**Exercise goal**
Copy out the lines below without any change, starting at the line that contains "Click the Universal" and continuing through the line that contains "Action: pyautogui.click(x=721, y=79)", both included.

===== Dataset extract

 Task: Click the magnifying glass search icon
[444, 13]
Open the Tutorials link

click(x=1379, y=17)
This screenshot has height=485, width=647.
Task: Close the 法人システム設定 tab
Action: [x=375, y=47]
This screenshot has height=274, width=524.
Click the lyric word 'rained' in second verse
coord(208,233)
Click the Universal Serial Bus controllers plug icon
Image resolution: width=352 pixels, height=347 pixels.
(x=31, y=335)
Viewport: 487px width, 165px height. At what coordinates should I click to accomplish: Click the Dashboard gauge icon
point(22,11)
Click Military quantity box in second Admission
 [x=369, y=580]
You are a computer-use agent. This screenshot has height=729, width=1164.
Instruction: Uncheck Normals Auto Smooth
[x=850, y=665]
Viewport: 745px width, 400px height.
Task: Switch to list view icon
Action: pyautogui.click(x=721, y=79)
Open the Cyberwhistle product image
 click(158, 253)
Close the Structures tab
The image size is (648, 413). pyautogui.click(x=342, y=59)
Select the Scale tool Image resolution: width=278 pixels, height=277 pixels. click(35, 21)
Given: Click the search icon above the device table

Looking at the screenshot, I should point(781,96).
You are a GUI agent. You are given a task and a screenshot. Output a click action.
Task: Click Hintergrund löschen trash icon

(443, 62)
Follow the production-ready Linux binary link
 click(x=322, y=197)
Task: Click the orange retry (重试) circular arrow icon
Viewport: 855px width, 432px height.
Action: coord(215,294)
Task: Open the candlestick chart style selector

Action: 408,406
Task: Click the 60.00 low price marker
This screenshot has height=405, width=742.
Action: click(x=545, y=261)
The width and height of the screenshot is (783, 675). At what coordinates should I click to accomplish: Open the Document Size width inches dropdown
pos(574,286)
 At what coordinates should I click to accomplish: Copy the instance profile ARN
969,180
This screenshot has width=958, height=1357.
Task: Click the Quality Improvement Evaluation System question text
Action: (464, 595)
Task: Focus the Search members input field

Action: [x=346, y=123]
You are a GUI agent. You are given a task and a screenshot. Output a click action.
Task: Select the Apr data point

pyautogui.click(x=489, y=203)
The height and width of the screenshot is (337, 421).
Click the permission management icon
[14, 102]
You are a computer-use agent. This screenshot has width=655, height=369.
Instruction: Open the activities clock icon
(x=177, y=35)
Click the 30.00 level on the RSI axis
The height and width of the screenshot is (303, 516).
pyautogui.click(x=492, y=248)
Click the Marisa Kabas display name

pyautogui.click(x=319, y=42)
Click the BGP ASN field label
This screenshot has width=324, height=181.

==========

**The response**
Click the Universal Serial Bus controllers plug icon
Image resolution: width=352 pixels, height=347 pixels.
(x=31, y=335)
Viewport: 487px width, 165px height. At what coordinates should I click to accomplish: Click the Dashboard gauge icon
point(22,11)
Click Military quantity box in second Admission
 [x=369, y=580]
You are a computer-use agent. This screenshot has height=729, width=1164.
Instruction: Uncheck Normals Auto Smooth
[x=850, y=665]
Viewport: 745px width, 400px height.
Task: Switch to list view icon
Action: pyautogui.click(x=721, y=79)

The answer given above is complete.